将来の展望が見えない現代。それでも映画や本を楽しみ、ダラダラと過ごす日常を生暖かく記録する。

【映画感想】『ウトヤ島、7月22日』(2018年) / ノルウェーの銃乱射事件を扱った映画

新文芸坐で『ウトヤ島、7月22日』(2018年、監督:エリック・ポッペ)を鑑賞。まったくマークしてなかったが、映画館で見た予告編に衝撃を受けて足を運んでみた。


映画『ウトヤ島、7月22日』予告編

2011年7月22日にノルウェーで発生した連続テロ事件を扱った映画。主にオスロの郊外にあるウトヤ島で発生した銃乱射事件を、女性カヤの視点から描いている。当時、ウトヤ島ではノルウェー労働党青年部のサマーキャンプが行われていて、ティーンエージャーが700人ほど参加していた。そこに警察官に扮した犯人が上陸し銃を乱射する。参加者のうち69人が射殺された。単独犯としては史上最悪のテロ事件となった。

ウトヤ島の位置は下のとおり。

手持ちカメラによる72分間ワンカット撮影をウリにしていた。たしかに志のある映像作品なのだが、ただ撮っているだけという印象は拭えない。残念ながら映画の完成度は決して高くない。構図はもう少し工夫が必要なのではないか。

銃声が轟くなか、逃げまとうカヤをひたすら追った映像が続く。映画館のなかで鳴り止まぬ銃声は心理的効果をあげているが、欲を言えばサラウンドを使うなど四方から銃声や悲鳴が聞こるような映画館ならではの演出がほしかった。

一応、映画にはカヤが妹を探すという物語があり、最後でオチが付いているのだが、逃げまとうカヤの視点が延々と続くだけで途中で飽きてくる。それにしても警察官が到着するのが遅い。どうなっているのか。

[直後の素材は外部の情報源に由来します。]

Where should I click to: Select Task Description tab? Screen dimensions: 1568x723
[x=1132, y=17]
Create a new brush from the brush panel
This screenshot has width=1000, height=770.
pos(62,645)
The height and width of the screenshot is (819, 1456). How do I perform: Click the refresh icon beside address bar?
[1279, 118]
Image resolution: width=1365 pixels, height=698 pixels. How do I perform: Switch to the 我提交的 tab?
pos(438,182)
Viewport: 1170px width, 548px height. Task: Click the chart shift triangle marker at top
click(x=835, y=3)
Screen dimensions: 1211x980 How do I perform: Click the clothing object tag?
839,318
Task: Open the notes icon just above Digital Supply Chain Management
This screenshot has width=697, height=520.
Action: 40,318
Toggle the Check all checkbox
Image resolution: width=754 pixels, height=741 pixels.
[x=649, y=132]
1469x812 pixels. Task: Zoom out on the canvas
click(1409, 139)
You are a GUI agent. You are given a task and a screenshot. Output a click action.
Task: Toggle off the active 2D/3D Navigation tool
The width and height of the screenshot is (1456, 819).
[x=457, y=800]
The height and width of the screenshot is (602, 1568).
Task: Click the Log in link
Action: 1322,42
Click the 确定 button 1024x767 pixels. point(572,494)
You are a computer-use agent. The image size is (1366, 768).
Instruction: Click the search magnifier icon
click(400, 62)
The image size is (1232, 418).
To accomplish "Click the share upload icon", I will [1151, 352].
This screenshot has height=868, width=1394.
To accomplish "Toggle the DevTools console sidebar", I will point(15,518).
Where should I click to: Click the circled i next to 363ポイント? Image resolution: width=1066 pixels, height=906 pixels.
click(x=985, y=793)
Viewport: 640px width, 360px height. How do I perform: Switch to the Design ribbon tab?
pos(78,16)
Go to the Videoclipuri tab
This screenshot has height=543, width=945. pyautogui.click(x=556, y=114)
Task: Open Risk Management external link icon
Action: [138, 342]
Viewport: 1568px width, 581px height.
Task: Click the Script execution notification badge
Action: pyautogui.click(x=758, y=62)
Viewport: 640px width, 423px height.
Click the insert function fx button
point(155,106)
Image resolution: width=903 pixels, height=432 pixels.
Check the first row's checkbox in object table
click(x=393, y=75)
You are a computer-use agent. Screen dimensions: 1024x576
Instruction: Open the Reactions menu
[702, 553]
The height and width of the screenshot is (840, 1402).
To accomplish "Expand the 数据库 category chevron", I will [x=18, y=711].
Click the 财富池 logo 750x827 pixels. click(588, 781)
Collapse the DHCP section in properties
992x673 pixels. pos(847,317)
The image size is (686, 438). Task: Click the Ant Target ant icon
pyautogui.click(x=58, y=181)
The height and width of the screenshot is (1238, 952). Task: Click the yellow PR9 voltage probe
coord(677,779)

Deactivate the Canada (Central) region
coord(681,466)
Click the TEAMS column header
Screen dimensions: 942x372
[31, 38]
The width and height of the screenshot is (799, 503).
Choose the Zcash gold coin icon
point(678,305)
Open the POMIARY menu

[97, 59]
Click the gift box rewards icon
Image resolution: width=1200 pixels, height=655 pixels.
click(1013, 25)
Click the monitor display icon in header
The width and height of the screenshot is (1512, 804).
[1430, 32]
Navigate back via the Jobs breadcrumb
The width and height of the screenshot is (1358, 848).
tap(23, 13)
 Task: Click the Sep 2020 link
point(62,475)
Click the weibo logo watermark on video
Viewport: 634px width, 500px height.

また映画に犯人がまったく登場せず、犯人像にも触れることがないのも不満。ノルウェー事情に明るくない海外の観客に対して、もう少しテロの背景や犯人逮捕後の裁判の様子などのテロ事件の全貌を紹介する必要があるのではないか。

予告編が面白かっただけに、本編はやや期待はずれの映画だった。